[The data Boundary: Start]

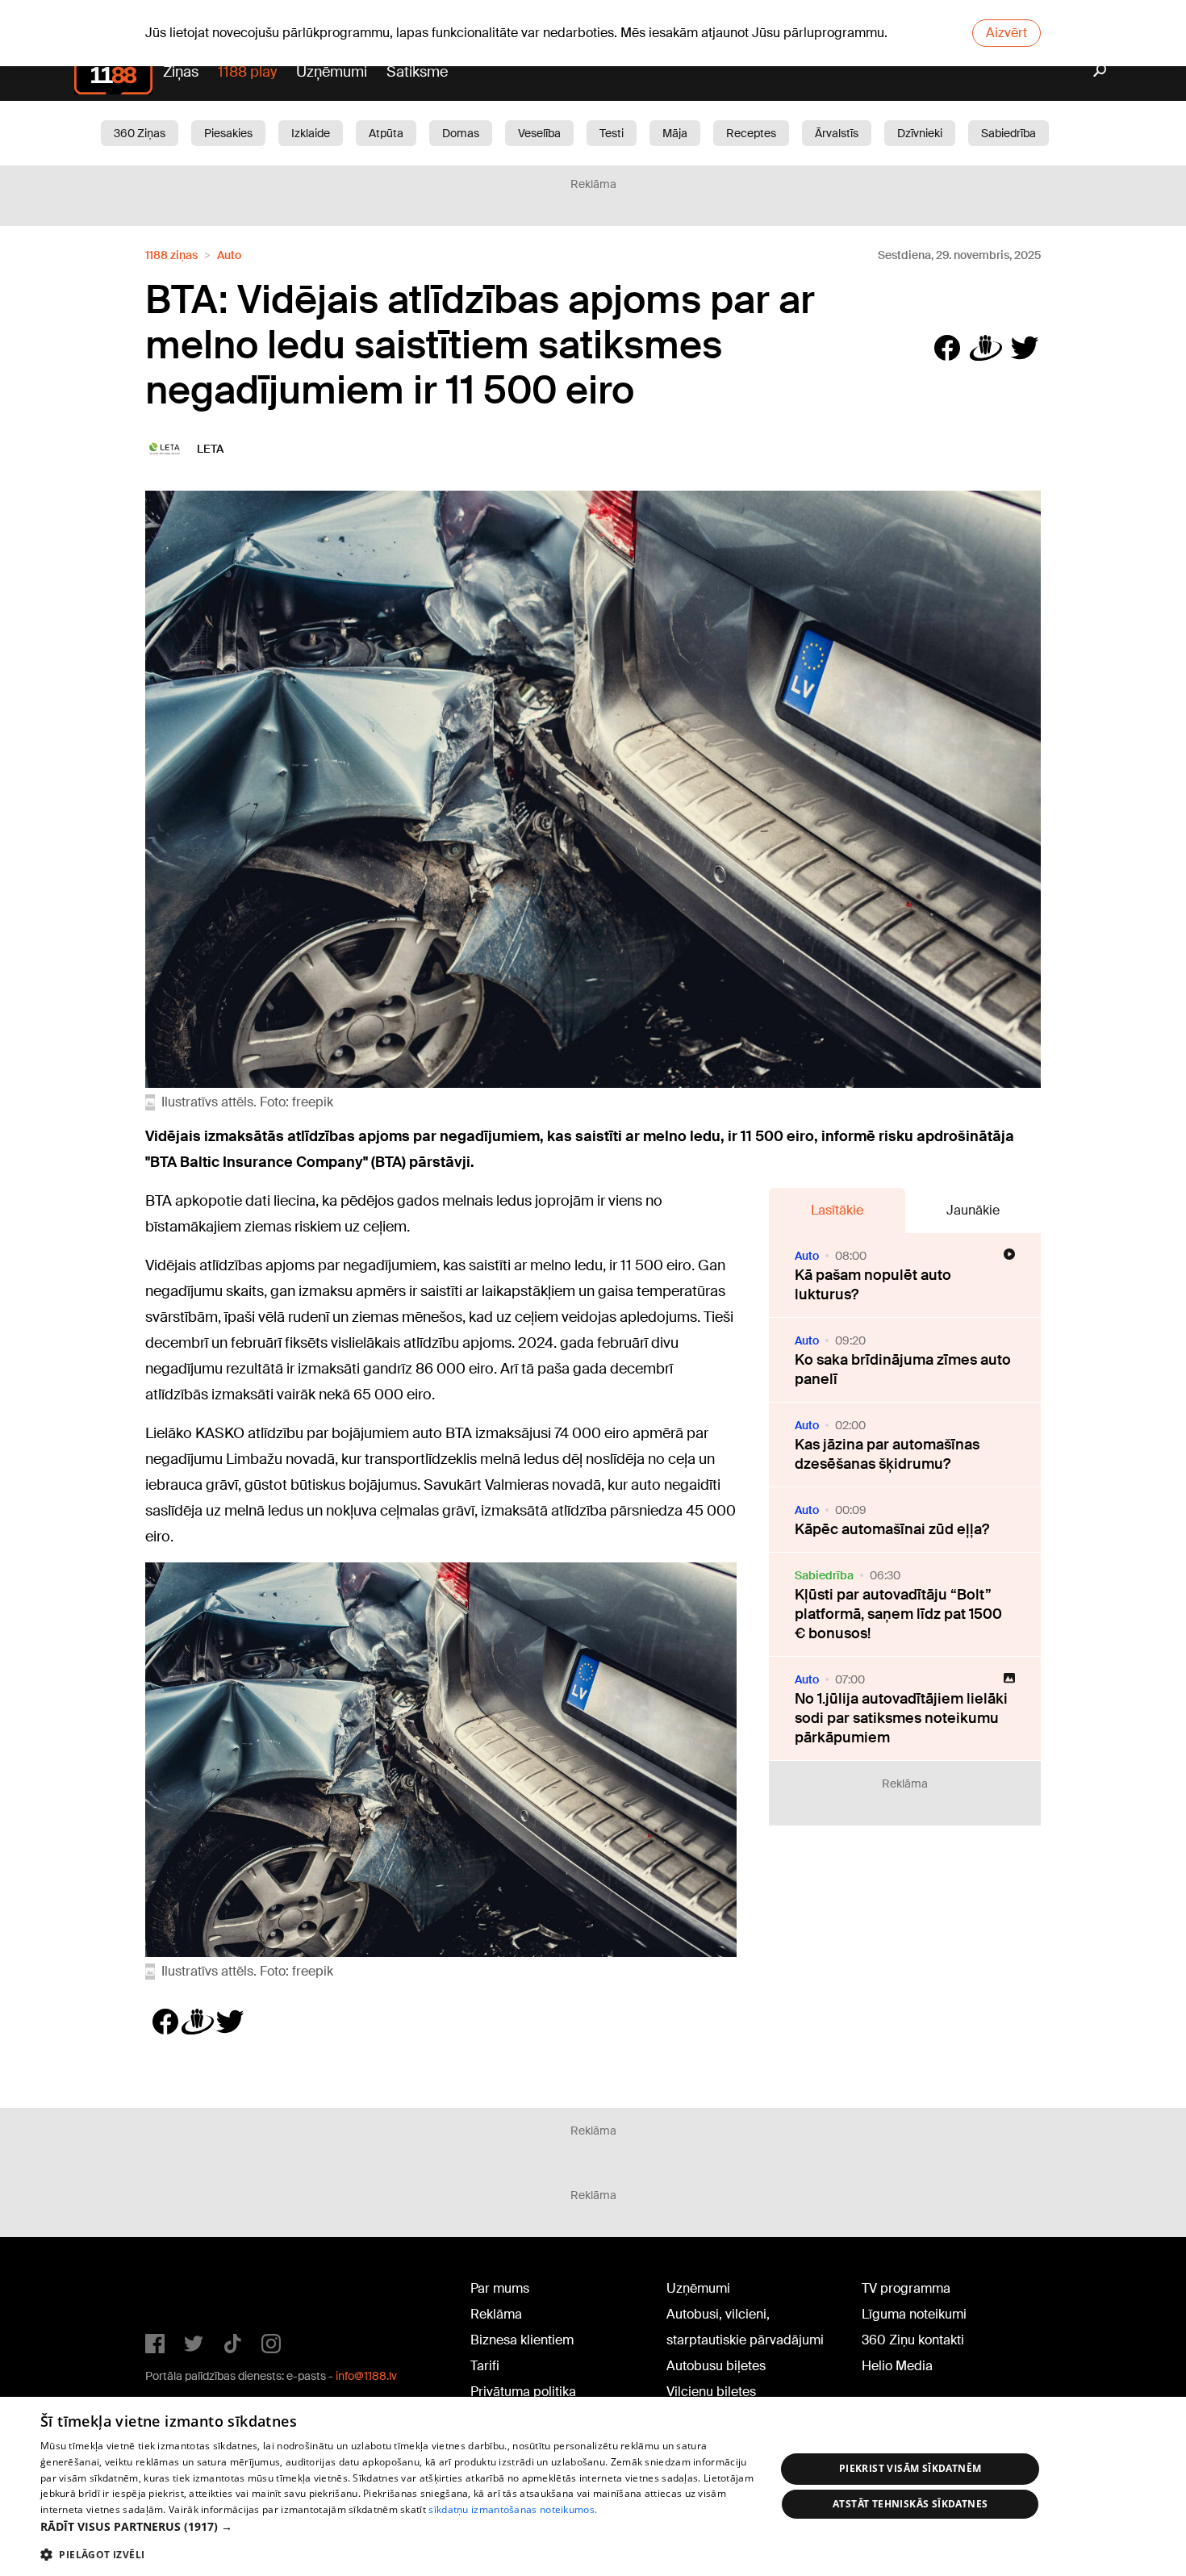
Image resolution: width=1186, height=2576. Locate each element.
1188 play (247, 72)
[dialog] (593, 2486)
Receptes (751, 133)
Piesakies (228, 133)
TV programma (906, 2288)
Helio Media (897, 2365)
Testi (611, 133)
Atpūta (386, 133)
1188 (178, 2292)
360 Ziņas (139, 133)
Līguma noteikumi (914, 2314)
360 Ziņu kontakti (913, 2339)
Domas (460, 133)
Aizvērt (1006, 32)
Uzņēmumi (331, 72)
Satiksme (417, 72)
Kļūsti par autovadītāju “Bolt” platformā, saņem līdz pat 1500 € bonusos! (898, 1614)
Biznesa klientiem (522, 2339)
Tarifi (484, 2365)
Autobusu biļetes (716, 2365)
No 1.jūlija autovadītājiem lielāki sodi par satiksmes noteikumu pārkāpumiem (901, 1718)
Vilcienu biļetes (711, 2391)
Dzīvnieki (919, 133)
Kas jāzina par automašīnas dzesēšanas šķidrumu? (887, 1454)
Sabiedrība (1008, 133)
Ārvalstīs (836, 133)
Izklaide (310, 133)
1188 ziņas (171, 255)
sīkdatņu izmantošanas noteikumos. (512, 2509)
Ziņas (180, 72)
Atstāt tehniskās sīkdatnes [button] (910, 2504)
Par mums (499, 2288)
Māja (674, 133)
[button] (397, 2526)
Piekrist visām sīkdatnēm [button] (910, 2468)
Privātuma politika (523, 2391)
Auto (229, 255)
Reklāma (496, 2314)
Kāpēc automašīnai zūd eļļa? (892, 1529)
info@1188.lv (366, 2376)
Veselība (539, 133)
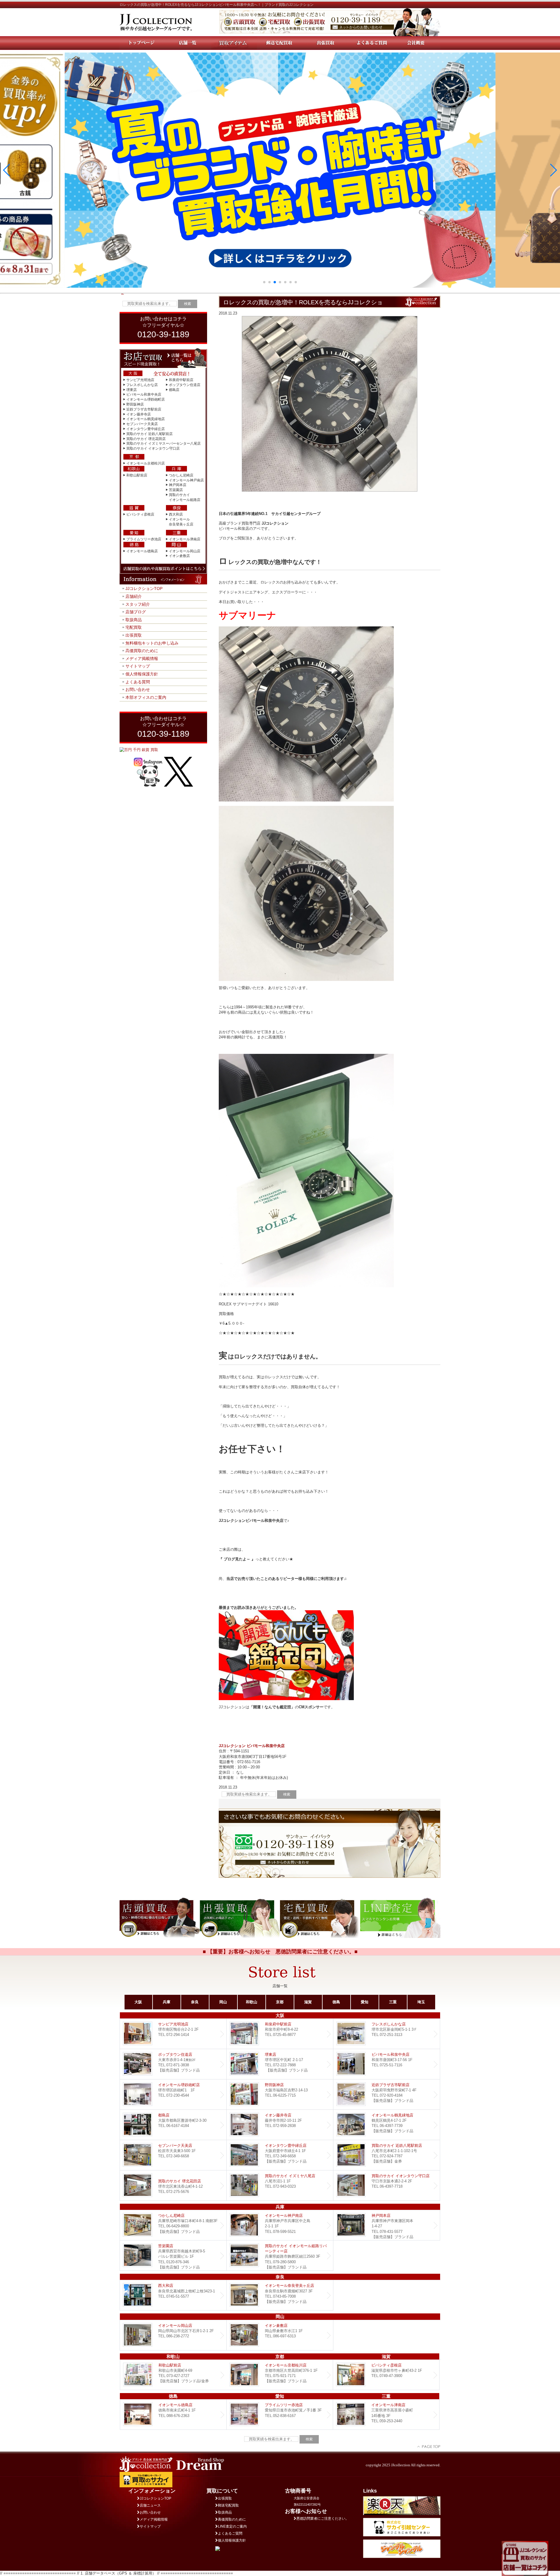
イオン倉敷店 (179, 556)
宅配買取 (133, 627)
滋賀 (308, 2002)
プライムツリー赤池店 (143, 539)
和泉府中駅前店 (181, 380)
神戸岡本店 (177, 485)
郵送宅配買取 (228, 2505)
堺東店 (131, 390)
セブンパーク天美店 (142, 424)
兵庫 (166, 2002)
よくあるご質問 (230, 2533)
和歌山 (251, 2002)
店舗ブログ (135, 611)
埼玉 (421, 2002)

[The data Boundary: End]

Try it ::
Each line from the one that contains "プライムツリー赤池店 (143, 539)" through the last line of the listing above should be written out exactly, and no other line.

The completed task ::
プライムツリー赤池店 (143, 539)
和泉府中駅前店 (181, 380)
神戸岡本店 (177, 485)
郵送宅配買取 (228, 2505)
堺東店 (131, 390)
セブンパーク天美店 (142, 424)
兵庫 (166, 2002)
よくあるご質問 (230, 2533)
和歌山 (251, 2002)
店舗ブログ (135, 611)
埼玉 (421, 2002)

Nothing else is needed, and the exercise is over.